並いるセリーの量産型アンデットを全て排除したライナーはウミルと共にいた。
「ライナー様、申し訳ございません。あんな偉そうな事を言いましたが、どう考えても私は足手まといですよね…あたしは置いて行ってください。直接あたしに手を下さなければ、ライナー様の敗退にはなりません。……ライナー様の勝利を心から祈ってます」
ウミルは最後に悲しそうにそう言った。
神級寸前の帝級クラスの中でも上位の実力を持つライナーと、プロトクローン…それも王級にすらなれなかった落ちこぼれ…
そんな自分が最高幹部で四天王で選ばれた存在である、ライナー様のサポートなどできるはずがないのは、先程のライナー様の力を見れば一目瞭然だった。
ライナー様に自分は必要ない。
ウミルの言葉は本心だった。
だが、そんなウミルにライナーは優しく笑う。
「…ウミル、お前がいなきゃ俺はとっくにセリーの罠にハマって敗退してたよ。だから今更お前を見捨てるなんて選択肢はない」
「ライナー様…」
ウミルが感激のあまり、目に涙を浮かべながらそう言いかけた時だ。
唐突に凶悪な気配を感じる…
そしてこれは見知った気配でもある。
「セリーか」
ライナーは呟いた。
次の瞬間、ライナー達の目の前にはセリーが転移してくる。
「ライナー?人形などに感情移入とは笑わせてくれるな?それでも貴様はラグア様の最高幹部か?本気なら今すぐ引退する事を勧めるぞ?」
「セリー様、ライナー様は…」
「ほう?人形風情が私に意見するか。貴様に話す価値などない失せろ。マジックバインド」
セリーの手からマジックバインドの光が放たれる。
ウミルでは反応すらできない速度で、セリーのマジックバインドの光がウミルに迫るが…
「ほう?ライナー、まさかとは思ったが、貴様本気の様だな?
セリーは言った。
ウミルとセリーの間にはライナーが割って入り、素手でセリーのマジックバインドをはじき返していた。

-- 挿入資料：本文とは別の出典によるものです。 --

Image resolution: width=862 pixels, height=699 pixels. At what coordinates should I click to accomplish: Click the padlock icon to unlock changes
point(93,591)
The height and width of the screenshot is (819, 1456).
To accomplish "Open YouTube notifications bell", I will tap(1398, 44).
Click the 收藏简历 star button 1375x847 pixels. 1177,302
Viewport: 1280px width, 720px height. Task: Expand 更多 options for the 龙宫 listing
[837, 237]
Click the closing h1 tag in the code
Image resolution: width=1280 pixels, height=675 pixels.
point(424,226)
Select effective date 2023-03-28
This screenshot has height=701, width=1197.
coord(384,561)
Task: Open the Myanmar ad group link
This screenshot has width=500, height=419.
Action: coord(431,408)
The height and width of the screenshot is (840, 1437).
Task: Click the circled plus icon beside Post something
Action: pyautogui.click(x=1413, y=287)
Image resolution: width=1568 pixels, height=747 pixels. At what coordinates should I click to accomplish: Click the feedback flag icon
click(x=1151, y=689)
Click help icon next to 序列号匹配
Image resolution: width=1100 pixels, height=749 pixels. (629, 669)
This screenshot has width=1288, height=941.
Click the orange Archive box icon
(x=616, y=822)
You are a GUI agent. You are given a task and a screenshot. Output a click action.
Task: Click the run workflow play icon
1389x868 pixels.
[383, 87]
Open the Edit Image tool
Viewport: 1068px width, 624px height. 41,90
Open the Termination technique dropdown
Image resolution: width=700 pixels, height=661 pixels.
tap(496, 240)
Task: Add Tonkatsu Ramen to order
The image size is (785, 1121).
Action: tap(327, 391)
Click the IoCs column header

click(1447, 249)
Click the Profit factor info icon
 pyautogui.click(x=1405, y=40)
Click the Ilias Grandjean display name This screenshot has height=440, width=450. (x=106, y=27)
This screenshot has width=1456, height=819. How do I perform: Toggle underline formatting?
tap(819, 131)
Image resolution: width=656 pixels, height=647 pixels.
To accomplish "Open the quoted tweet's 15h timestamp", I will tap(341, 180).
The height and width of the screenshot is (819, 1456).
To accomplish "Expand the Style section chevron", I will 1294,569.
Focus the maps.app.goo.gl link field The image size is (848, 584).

「ライナー、どうやら私はお前を買い被りすぎていたらしい。人形に感情移入などありえん。私は一応はお前を認めていたのだ。実力だけは四天王最強のお前をな?だがそれは間違いだった。お前はラグア様の配下には相応しくはない。フィリア、フィリム、ライナーをやるぞ?今ここでバカはどこまで言ってもバカだと言う事をラグア様の前で証明してみせるっ!!」
セリーは叫んだ。
「なんかセリーが仕切ってるけど、セリーは別にリーダーじゃないんだけどー?ねえ、フィリム?」
「フィリア、私も同感だ。だがここでライナーには退場してもらうというところだけは、セリーに賛同する」
フィリアとフィリムがそんなやりとりをしながら現れる。
こうして事実上の四天王達の決戦が始まろうとしていた。